◆ DATA PROVIDED:
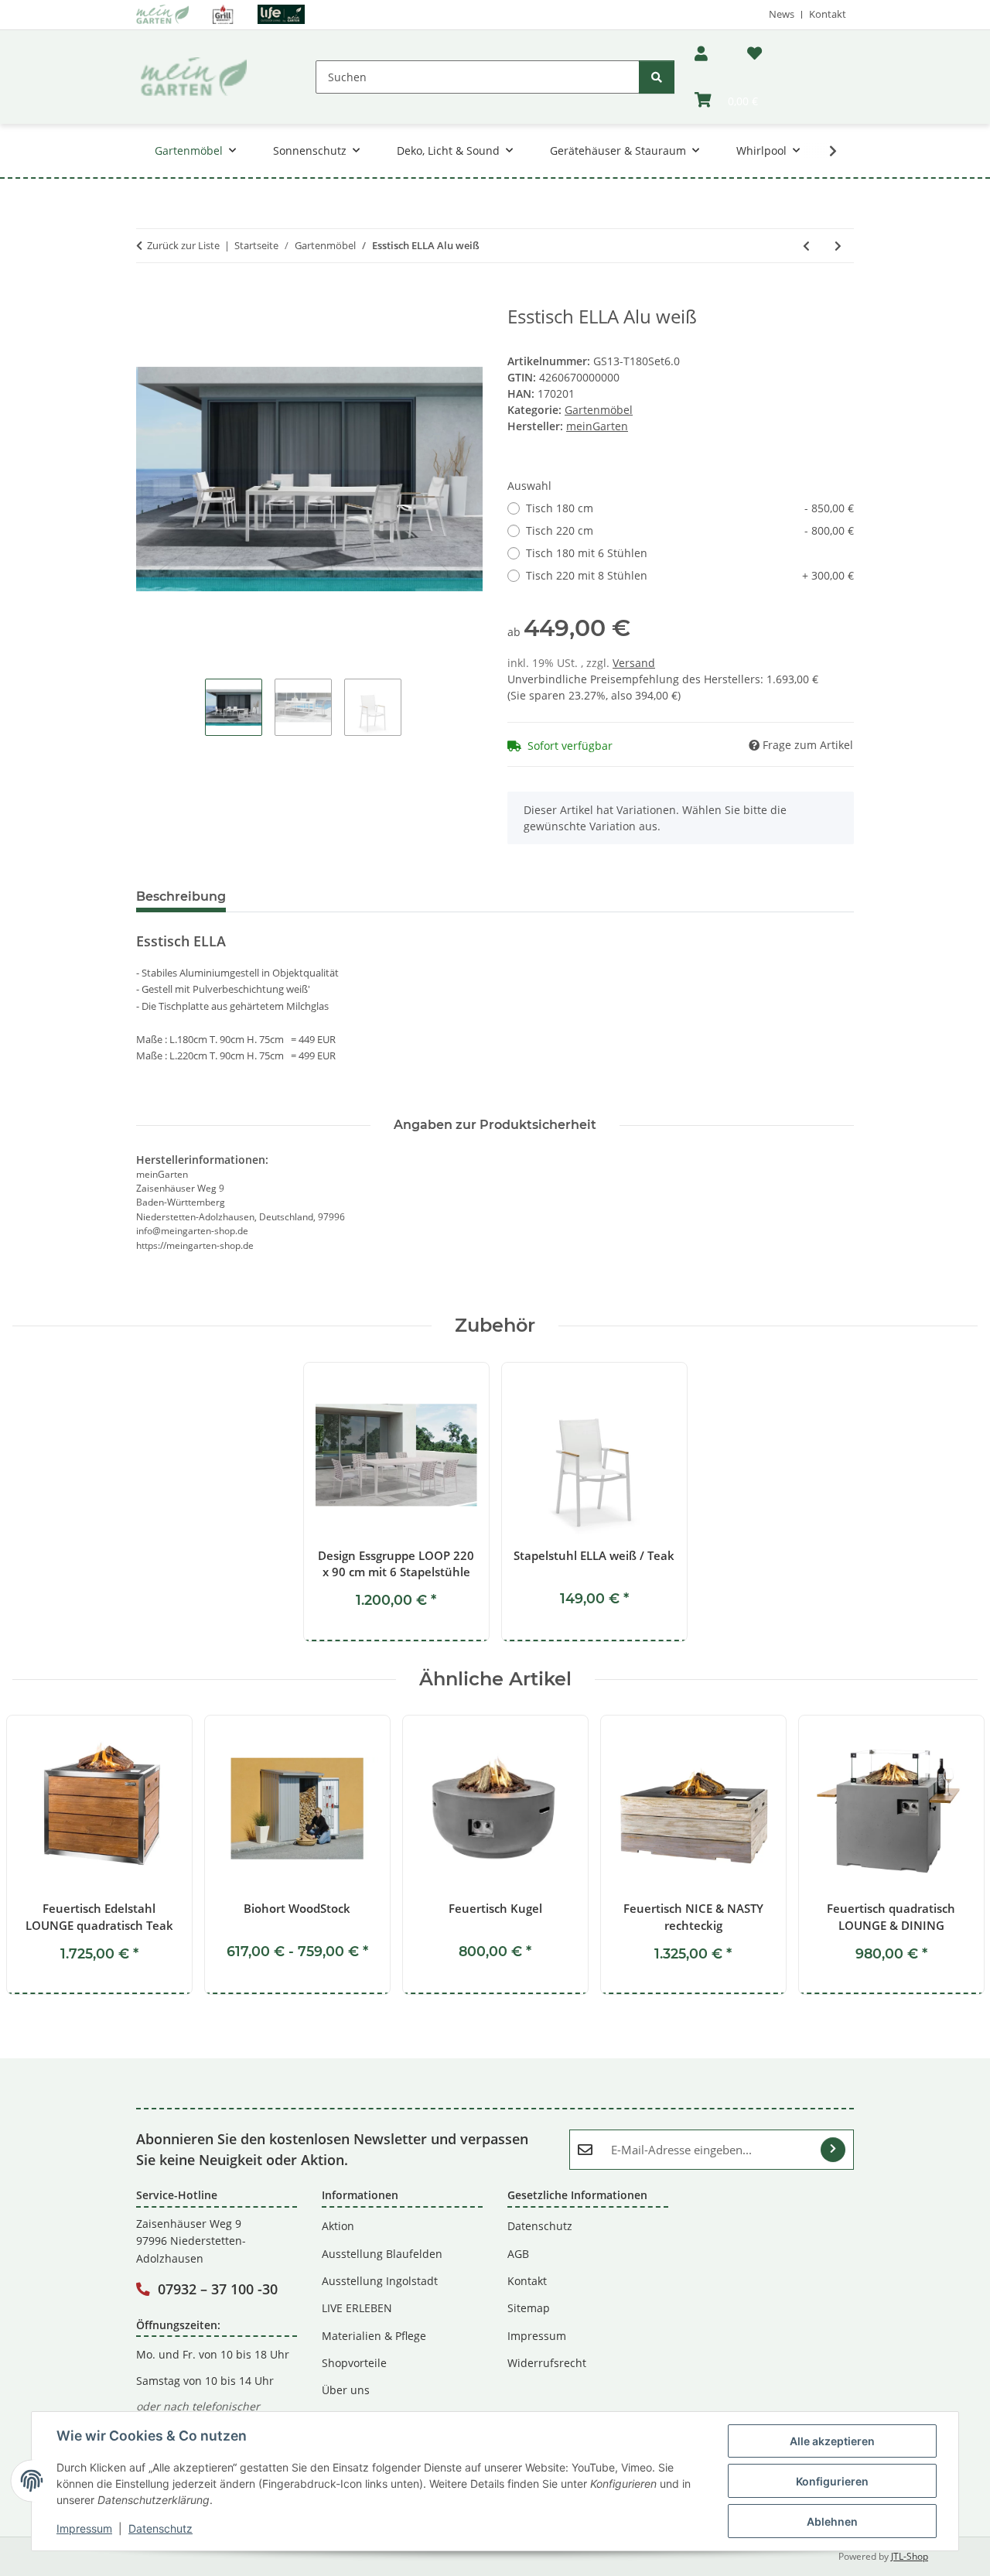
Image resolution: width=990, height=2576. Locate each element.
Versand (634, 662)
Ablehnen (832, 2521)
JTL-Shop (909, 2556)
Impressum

◆ ASSIGNED TASK:
Print all the lines above again exactly, without any pictures.

◆ SOLUTION TO THIS TASK:
Image resolution: width=990, height=2576. Locate each element.
Versand (634, 662)
Ablehnen (832, 2521)
JTL-Shop (909, 2556)
Impressum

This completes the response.